◆ Problem ◆
Look for the word "agent" in the records, and copy each line where it appears.

BEGIN Source data

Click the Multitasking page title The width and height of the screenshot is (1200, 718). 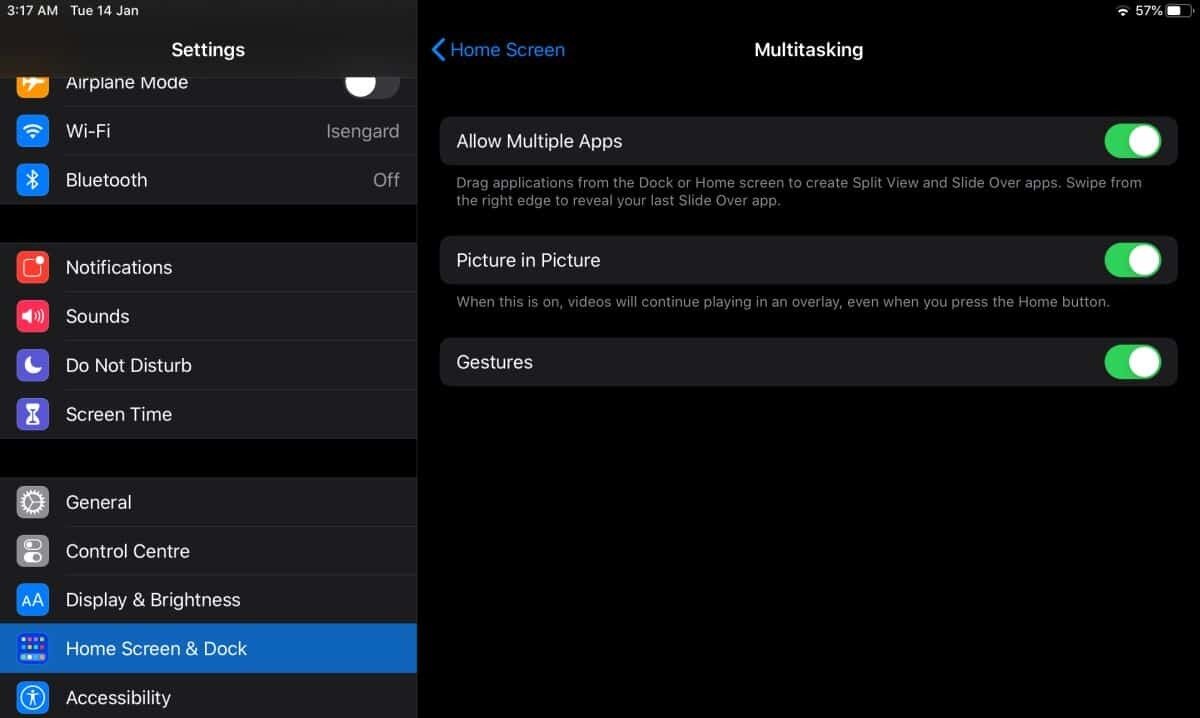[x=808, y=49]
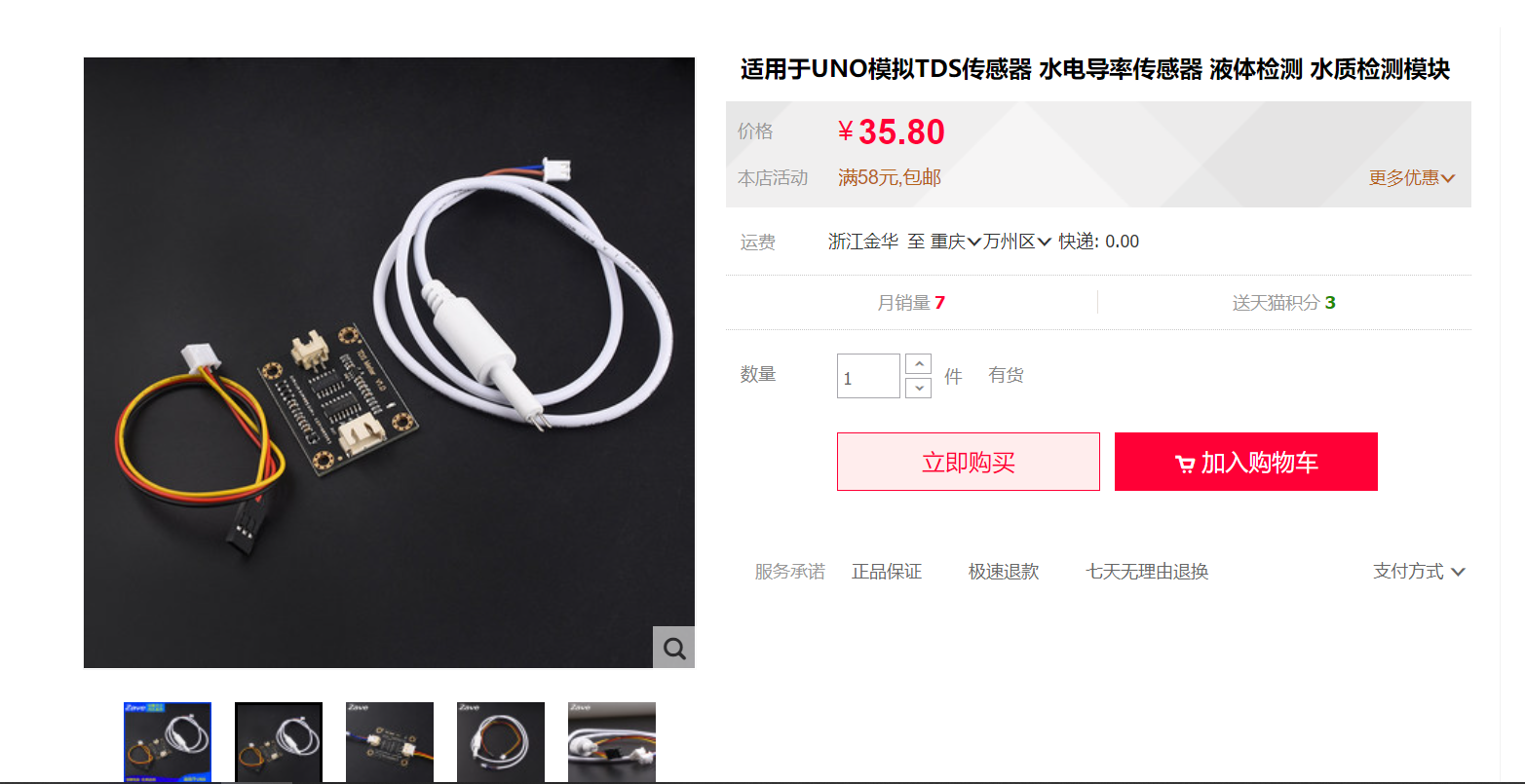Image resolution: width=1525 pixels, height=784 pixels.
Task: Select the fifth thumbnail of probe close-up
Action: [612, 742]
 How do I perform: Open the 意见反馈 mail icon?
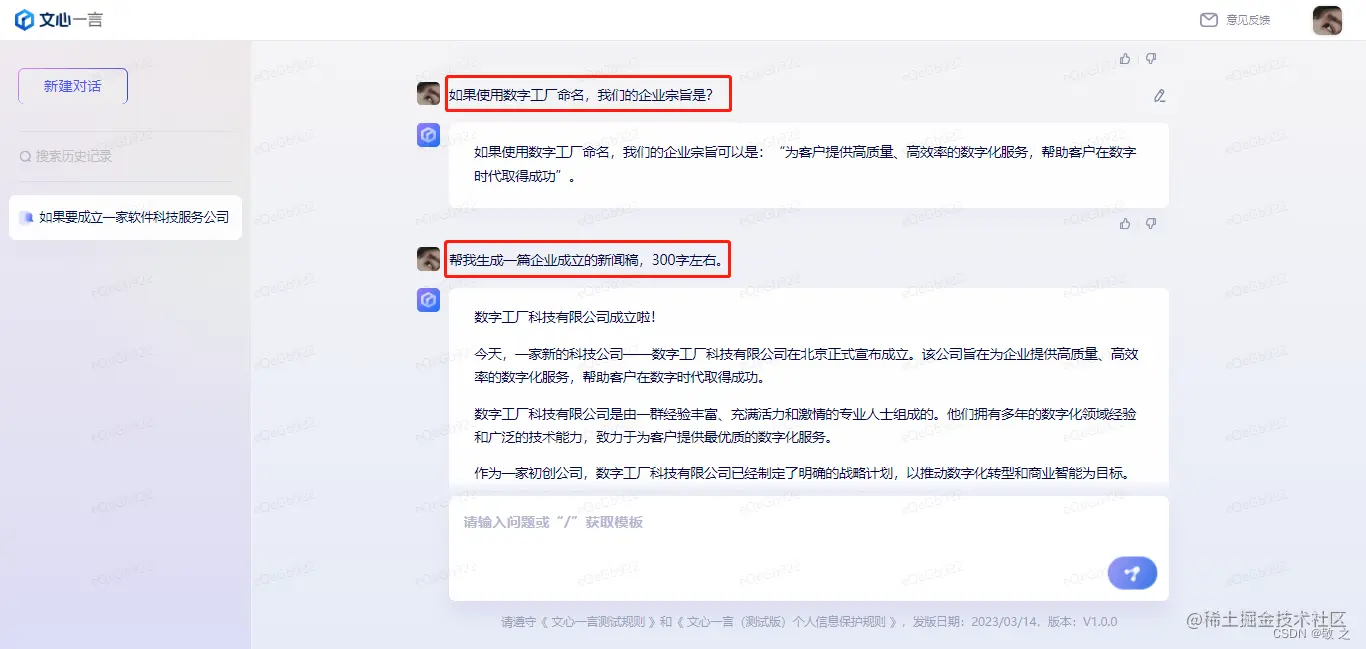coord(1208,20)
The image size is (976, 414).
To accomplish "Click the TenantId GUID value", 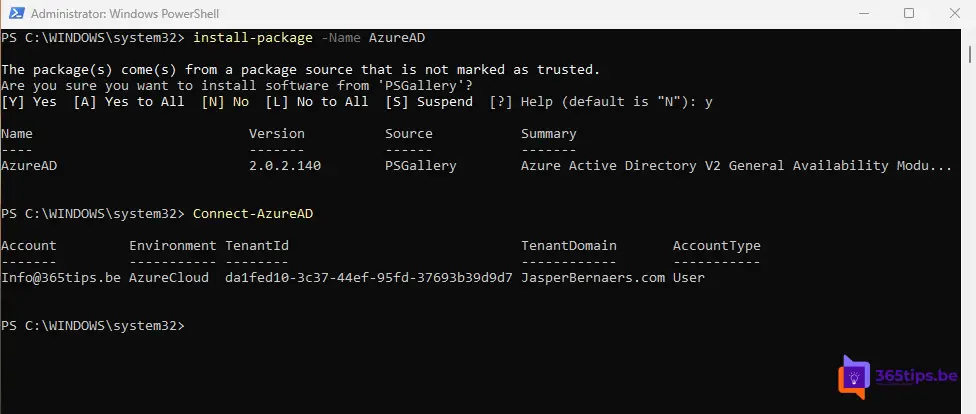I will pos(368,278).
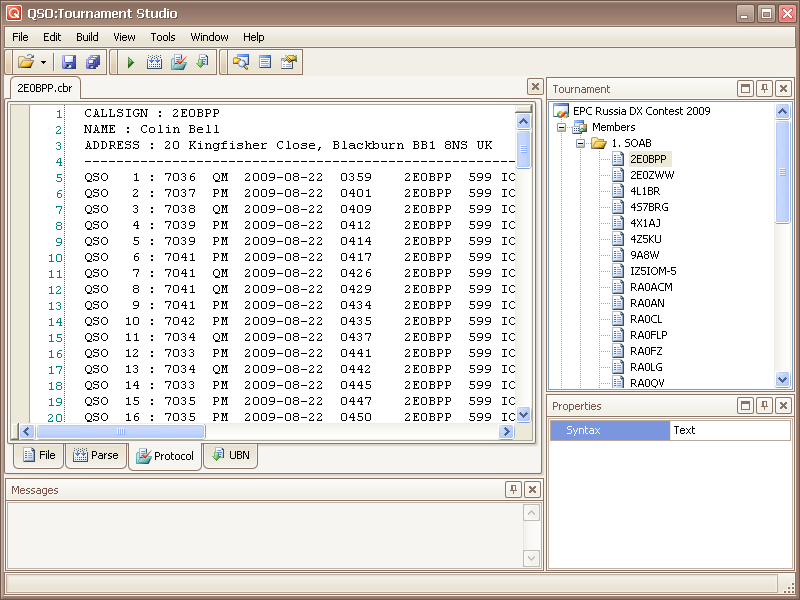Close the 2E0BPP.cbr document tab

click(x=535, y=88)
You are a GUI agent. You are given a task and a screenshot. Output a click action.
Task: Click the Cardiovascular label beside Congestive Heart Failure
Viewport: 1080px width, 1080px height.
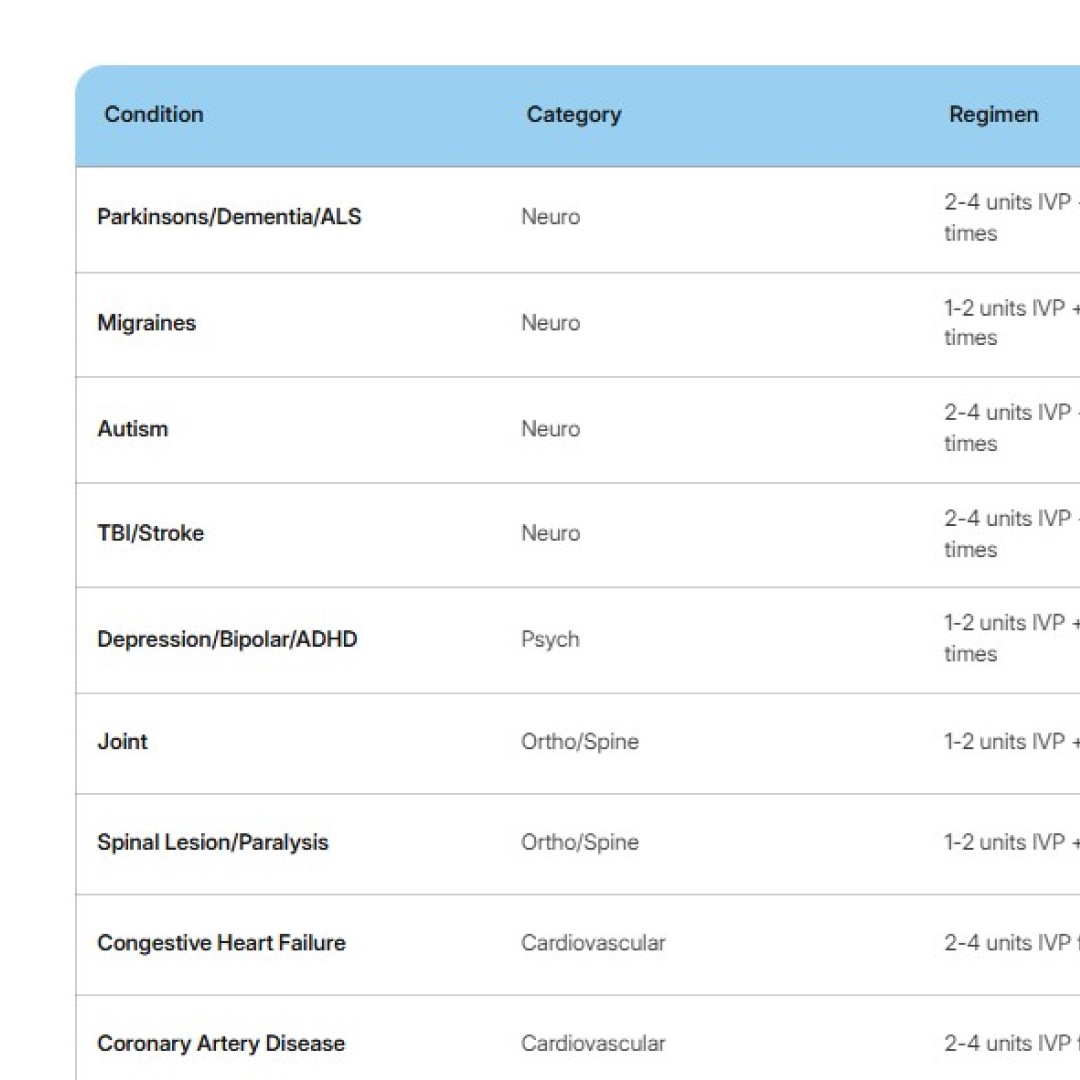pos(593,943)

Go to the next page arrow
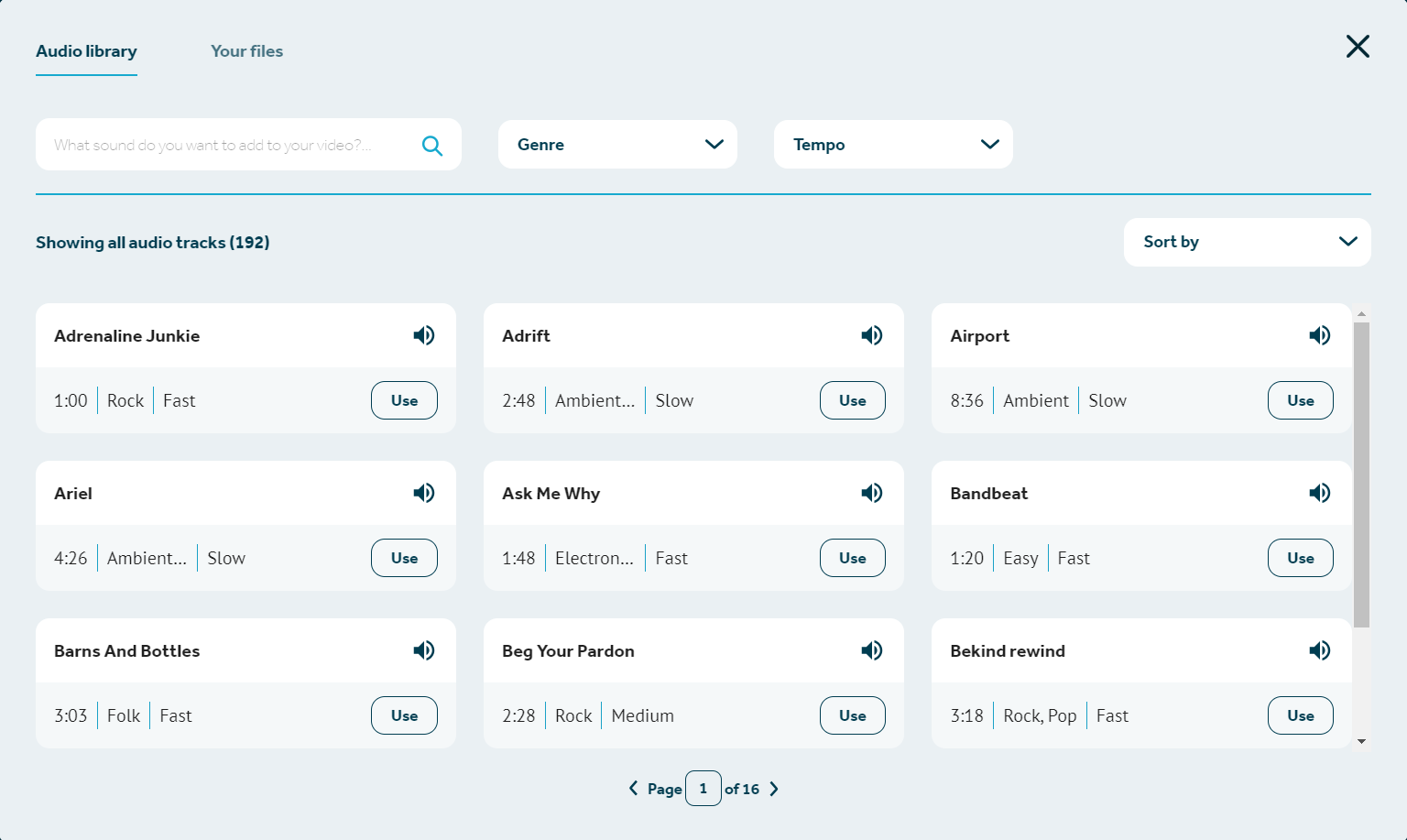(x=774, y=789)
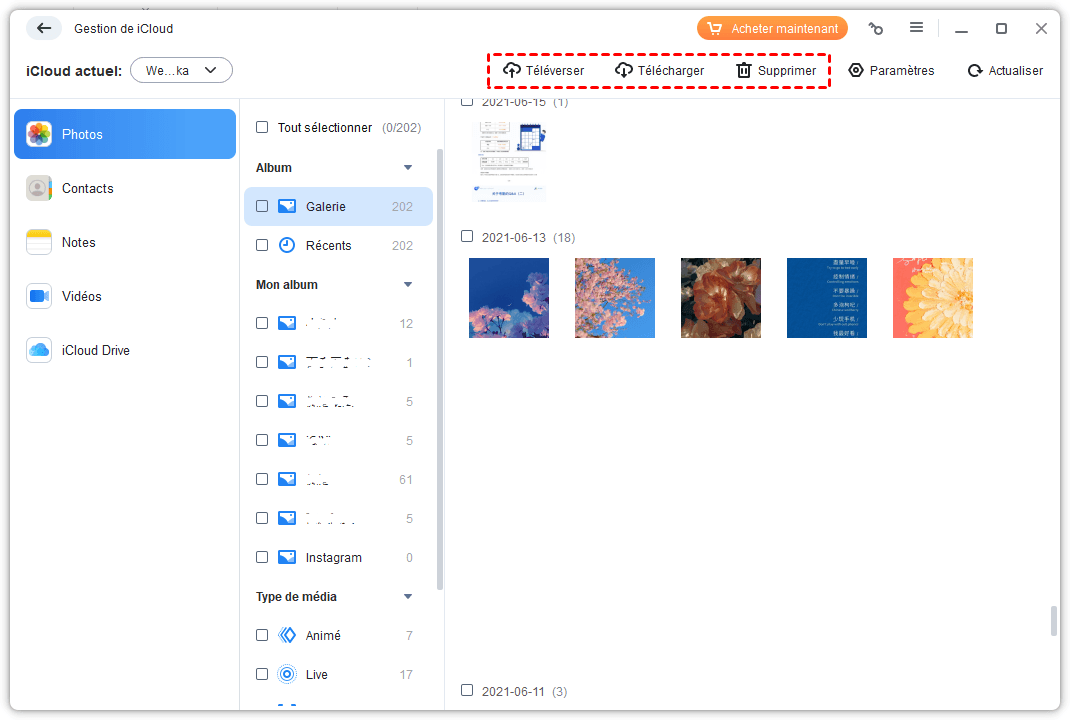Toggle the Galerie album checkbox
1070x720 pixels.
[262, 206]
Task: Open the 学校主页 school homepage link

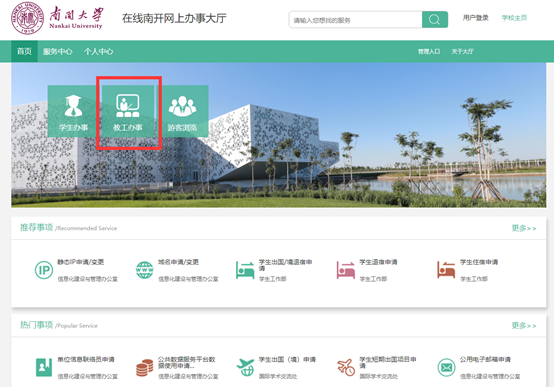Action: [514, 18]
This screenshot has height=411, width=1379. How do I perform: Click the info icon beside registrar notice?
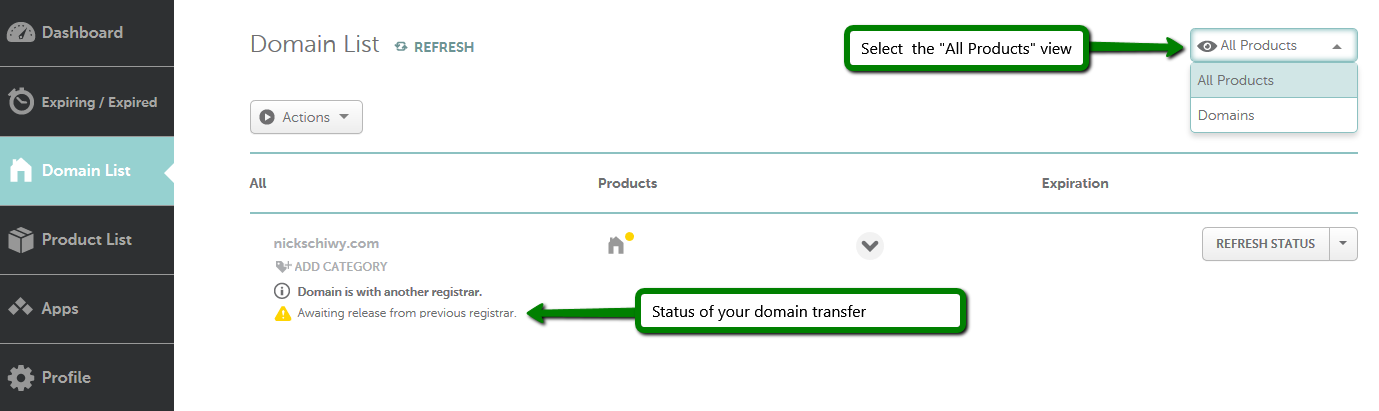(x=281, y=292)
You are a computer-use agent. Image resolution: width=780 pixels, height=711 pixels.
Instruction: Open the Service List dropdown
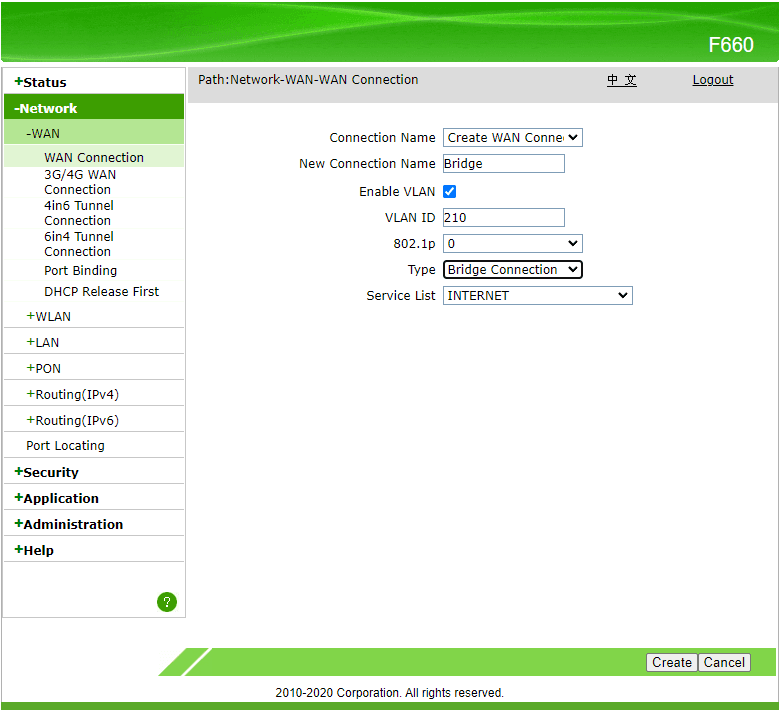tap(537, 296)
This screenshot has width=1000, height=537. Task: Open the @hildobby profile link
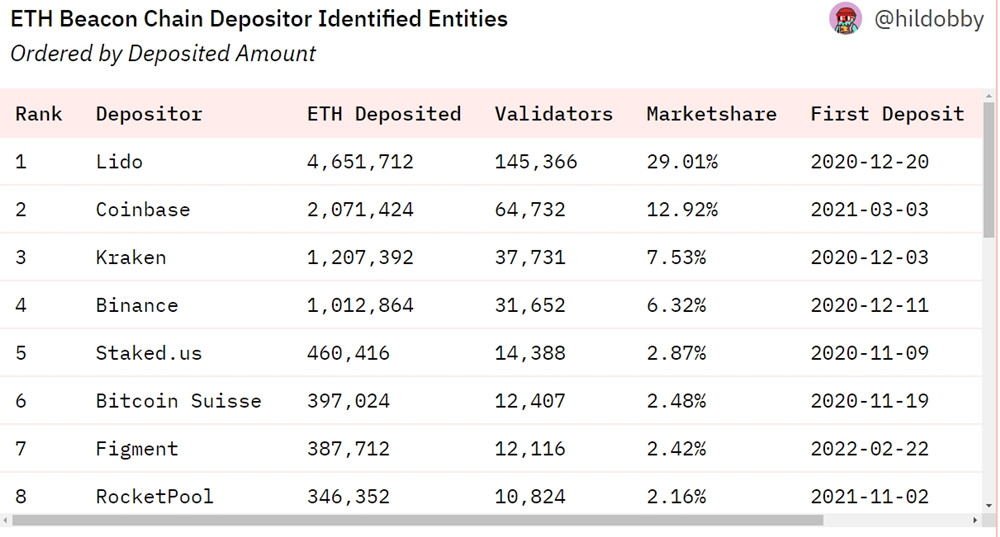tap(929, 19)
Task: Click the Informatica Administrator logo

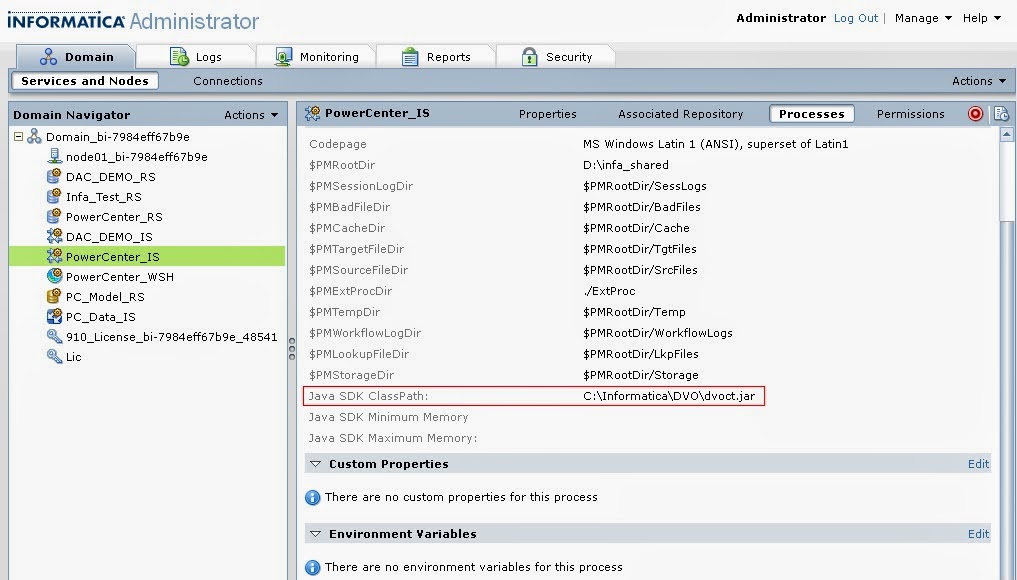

END Source data

◆ The answer ◆
You are a GUI agent. You are given a task and a screenshot. Output a click action.
You are a computer-use agent. Image resolution: width=780 pixels, height=711 pixels.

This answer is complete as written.